One is the Maserati Quattroporte, one is the VW Scirocco and one is the subject of this morning’s missive: the Volvo C30. It looks a bit like the old Volvo P1800ES and those of us who are old enough will remember this was a car with much kudos. Based on the car used in The Saint, it was a three-door estate in the mould of Lancia’s lovely HPE and Reliant’s not quite so lovely Scimitar. It was also quite expensive. And so you imagine that the new car will be quite expensive, too. But it isn’t.

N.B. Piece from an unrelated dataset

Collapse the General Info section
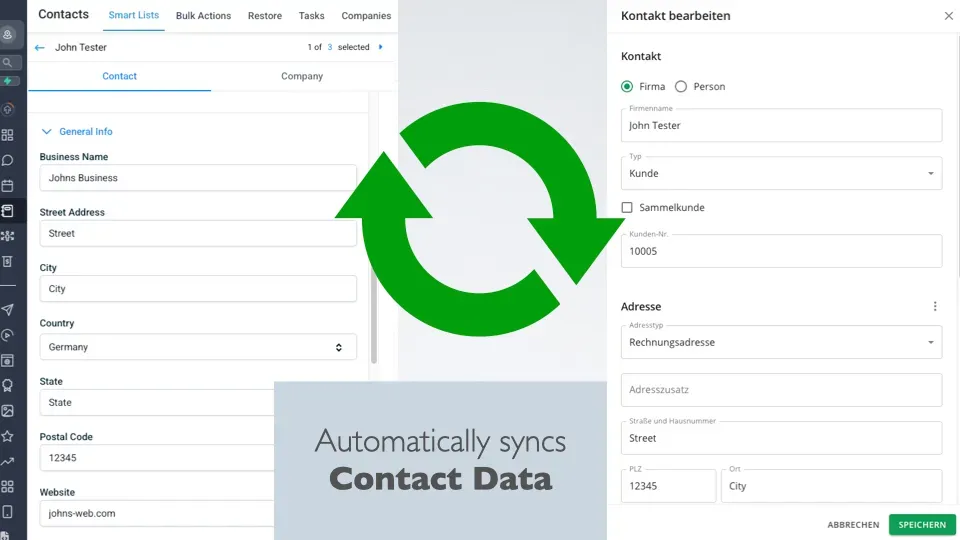Viewport: 960px width, 540px height. click(x=46, y=132)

The entry-level model is £15,605, which means you are getting a lot of style and much panache for the price of a top-end 1.3-litre Vauxhall Corsa diesel. The car I drove was a range-topping T5. That comes with the same 2.5-litre five-cylinder turbo engine you get in a Ford Focus ST, which means 227 horsepower, 0-60mph in 6.2 seconds and a top speed of 149mph. These are impressive numbers in a car that costs from just £21,405. Sure, the Ford on which the Volvo is based is about £1,000 less, but the Ford is — how can I put this? — a bit vulgar.
It is a car for people who have ankle bracelets whereas the Volvo is restrained and tasteful and very, very pretty. There is, however, a price to pay for that prettiness. The C30 is about as useful as a wooden potato. Volvo says that the rear seats will almost never be used and that most owners will simply fold them away and use the cargo space instead. True enough.

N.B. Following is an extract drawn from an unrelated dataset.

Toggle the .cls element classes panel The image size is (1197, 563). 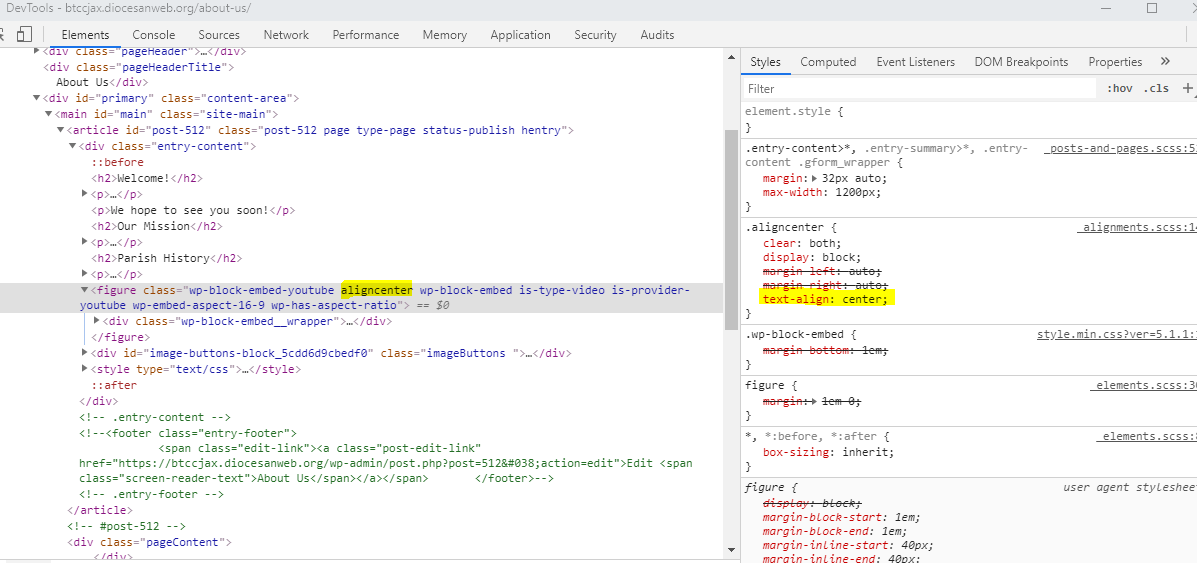pos(1156,88)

And sure, the boot is big enough to smuggle a man into Dover, but because that stylish glass opening is so small, you’d have to chop him into small pieces before you posted him in there. It’d be the same story with shopping. The C30 badge makes this car sound a bit like a transport plane but, really, it isn’t one.

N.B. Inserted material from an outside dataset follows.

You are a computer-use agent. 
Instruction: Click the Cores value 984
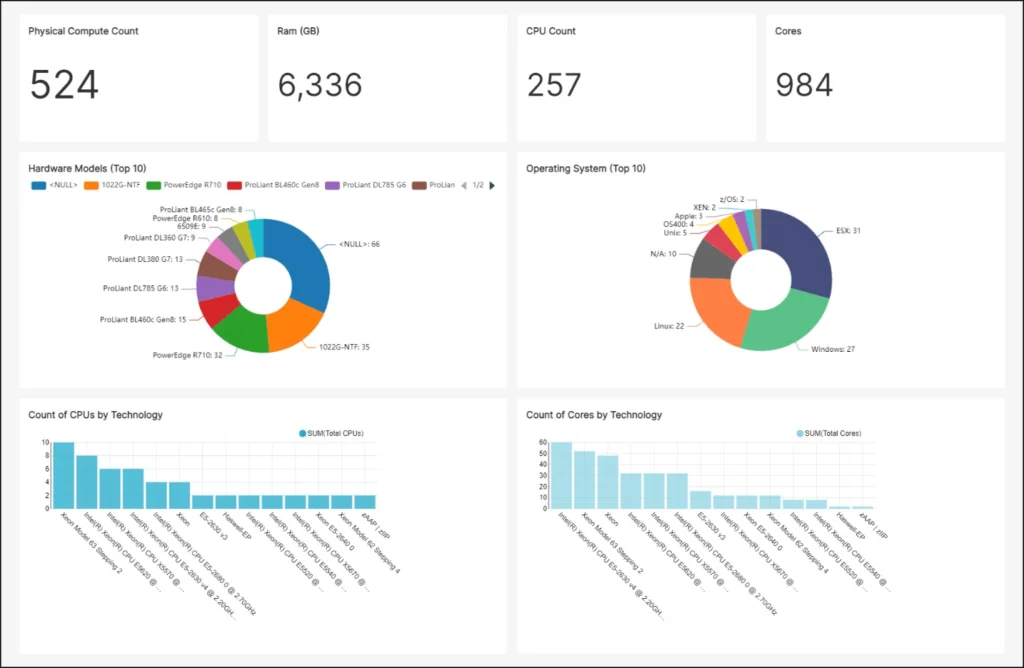[804, 86]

Instead, you need to think of it as a sports car that happens to have a hatchback. And if you do that, you’re in for a bit of a disappointment because it isn’t even on nodding terms with the man who lives next door to sportscarness. If you really make the effort and work the manual six-speed box, you can make it go quite fast but you always get the sense it’d rather be at home with its cat.
On a motorway, for instance, the speed at which it settles, if you are not really concentrating, is 60. In the corners, it feels squodgy. I realise that squodgy is not a term found very often in engineering but that’s what it feels like. The steering is rubbery, the responses dull, and if you try to go quickly, it all gets a bit wayward.
It’s almost as though the shock absorbers are full of strong opiates. I didn’t mind this too much, if I’m honest. Buying a Volvo and expecting it to be a razor-sharp screamer would be like buying a banana and taking it back to the shop because it can’t pick up Radio 4.
I don’t mind the lack of practicality, either. That’s the price you pay for those looks. What I do mind is the lack of toys. Only when you’ve pushed the seat back by hand and consulted a road map, because there’s no sat nav, do you realise why this car is so cheap. It really is four wheels and a seat.
Strangely, however, it does have cruise control, perhaps the most useless gizmo of all. In Britain you’d be better off with an on-board aquarium. However, the small amount of stuff you do get seems to be well put together, as befits anything made in Belgium — a byword for quality and attention to detail. You may have noticed, if you read this column regularly, that I’ve spent rather more time talking about the car than is usual. There’s a good reason for this. It confuses me. On every measurable level, it is not much good, and even on the safety front — Volvo’s traditional battleground — every other car maker has caught up. And yet, I like it. It like its smallness. I love the way it looks. And there’s something deliciously obtuse about buying a three-door estate car made in Belgium. So, is it any good? No. Would I consider buying one? Yes. Definitely.